PostPosted: Sun Oct 25, 2020 12:24 pm    Post subject: Reply with quote

hmmmm about time...

https://www.popularmechanics.com/science/a34372005/solar-cheapest-energy-ever/?fbclid=IwAR3oPoWk3xZD2EQxFTe8TJKzraKwTVPtuIlw5JaRNsBz3EJRSn86zdnF7bQ


It's Official: Solar Is the Cheapest Electricity in History


Quote:
The International Energy Agency (IEA) says the cost per megawatt to build solar plants is below fossil fuels worldwide for the first time.
Public success stories like Elon Musk's solar and wind battery farm in Australia have helped move public sentiment.
All four IEA scenarios include a mix of renewables as well as nuclear and the world's remaining fossil fuel plants.
In a new report, the International Energy Agency (IEA) says solar is now the cheapest form of electricity for utility companies to build. That’s thanks to risk-reducing financial policies around the world, the agency says, and it applies to locations with both the most favorable policies and the easiest access to financing. The report underlines how important these policies are to encouraging development of renewables and other environmentally forward technologies.

☀️ You love renewable energy. So do we. Let's nerd out over it together.

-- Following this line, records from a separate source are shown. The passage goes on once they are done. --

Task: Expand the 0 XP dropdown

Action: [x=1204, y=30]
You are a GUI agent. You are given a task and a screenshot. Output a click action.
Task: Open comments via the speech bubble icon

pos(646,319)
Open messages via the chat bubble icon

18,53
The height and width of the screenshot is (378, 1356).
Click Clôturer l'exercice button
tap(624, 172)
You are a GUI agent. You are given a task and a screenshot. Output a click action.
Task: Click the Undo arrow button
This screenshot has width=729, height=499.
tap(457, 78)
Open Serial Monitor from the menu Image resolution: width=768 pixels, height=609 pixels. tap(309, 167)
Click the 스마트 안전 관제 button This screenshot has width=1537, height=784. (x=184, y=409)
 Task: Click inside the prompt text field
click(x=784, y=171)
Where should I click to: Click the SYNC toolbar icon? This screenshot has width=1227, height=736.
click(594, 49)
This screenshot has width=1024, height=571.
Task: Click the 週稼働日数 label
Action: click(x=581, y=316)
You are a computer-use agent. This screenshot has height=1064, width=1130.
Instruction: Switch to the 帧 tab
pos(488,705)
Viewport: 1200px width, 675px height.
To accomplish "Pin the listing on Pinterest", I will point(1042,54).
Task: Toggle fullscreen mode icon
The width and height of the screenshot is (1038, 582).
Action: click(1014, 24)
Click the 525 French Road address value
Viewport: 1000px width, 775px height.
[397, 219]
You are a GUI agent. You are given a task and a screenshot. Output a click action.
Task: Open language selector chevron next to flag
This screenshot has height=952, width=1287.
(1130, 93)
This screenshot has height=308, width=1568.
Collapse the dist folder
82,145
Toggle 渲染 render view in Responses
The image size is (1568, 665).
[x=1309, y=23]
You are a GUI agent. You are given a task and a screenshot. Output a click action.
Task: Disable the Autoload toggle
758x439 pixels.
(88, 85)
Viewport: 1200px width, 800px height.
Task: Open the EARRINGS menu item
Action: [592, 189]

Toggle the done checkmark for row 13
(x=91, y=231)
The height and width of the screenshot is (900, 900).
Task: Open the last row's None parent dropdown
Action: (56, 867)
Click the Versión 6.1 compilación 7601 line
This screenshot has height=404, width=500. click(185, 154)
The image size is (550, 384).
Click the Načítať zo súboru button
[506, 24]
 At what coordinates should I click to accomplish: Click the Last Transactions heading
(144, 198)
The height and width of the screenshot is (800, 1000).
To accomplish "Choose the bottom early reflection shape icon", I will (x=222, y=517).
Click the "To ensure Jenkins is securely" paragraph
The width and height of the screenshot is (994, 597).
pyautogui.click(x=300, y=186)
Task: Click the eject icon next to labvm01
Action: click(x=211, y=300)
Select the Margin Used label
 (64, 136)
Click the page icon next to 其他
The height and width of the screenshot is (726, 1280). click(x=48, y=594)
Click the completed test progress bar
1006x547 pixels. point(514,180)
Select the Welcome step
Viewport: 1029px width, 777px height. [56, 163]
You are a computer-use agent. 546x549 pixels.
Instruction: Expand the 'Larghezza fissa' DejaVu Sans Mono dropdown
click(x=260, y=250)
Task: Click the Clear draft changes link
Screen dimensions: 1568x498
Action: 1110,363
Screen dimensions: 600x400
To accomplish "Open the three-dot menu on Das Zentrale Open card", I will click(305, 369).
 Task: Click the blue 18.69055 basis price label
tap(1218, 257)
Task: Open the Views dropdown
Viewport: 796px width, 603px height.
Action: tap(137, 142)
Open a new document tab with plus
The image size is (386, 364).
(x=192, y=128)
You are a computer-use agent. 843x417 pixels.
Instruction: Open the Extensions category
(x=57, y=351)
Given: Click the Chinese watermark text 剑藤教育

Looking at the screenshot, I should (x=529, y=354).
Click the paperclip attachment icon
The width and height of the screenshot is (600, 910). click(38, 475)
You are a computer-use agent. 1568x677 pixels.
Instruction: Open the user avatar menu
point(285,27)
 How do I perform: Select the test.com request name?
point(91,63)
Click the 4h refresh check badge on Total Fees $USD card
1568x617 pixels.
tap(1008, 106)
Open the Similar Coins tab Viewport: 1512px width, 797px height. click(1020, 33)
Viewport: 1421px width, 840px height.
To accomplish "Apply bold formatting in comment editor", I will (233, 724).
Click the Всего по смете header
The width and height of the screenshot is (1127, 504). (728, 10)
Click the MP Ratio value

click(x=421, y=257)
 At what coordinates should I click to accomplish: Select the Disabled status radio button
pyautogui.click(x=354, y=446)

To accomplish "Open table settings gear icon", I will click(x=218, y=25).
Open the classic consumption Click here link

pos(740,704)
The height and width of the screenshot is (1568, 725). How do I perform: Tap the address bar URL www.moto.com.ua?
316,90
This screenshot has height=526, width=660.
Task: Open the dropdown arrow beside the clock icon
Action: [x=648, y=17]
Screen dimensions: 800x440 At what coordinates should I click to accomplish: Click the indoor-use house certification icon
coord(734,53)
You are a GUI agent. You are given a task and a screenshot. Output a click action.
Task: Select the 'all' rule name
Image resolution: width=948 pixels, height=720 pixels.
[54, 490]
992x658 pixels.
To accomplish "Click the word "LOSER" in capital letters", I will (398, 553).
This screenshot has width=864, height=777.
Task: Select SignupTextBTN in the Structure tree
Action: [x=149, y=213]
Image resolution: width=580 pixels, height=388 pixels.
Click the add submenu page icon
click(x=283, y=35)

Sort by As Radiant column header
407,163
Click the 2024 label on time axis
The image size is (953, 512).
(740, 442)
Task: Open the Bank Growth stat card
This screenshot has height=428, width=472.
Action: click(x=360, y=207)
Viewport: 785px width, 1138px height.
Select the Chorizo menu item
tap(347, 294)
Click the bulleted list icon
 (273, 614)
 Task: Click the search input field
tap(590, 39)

Carbon Brief (CB) summarizes the annual report with a lot of key details. The World Energy Outlook 2020 “offers four ‘pathways’ to 2040, all of which see a major rise in renewables,” CB says. “The IEA’s main scenario has 43 [percent] more solar output by 2040 than it expected in 2018, partly due to detailed new analysis showing that solar power is 20 [to] 50 [percent] cheaper than thought.”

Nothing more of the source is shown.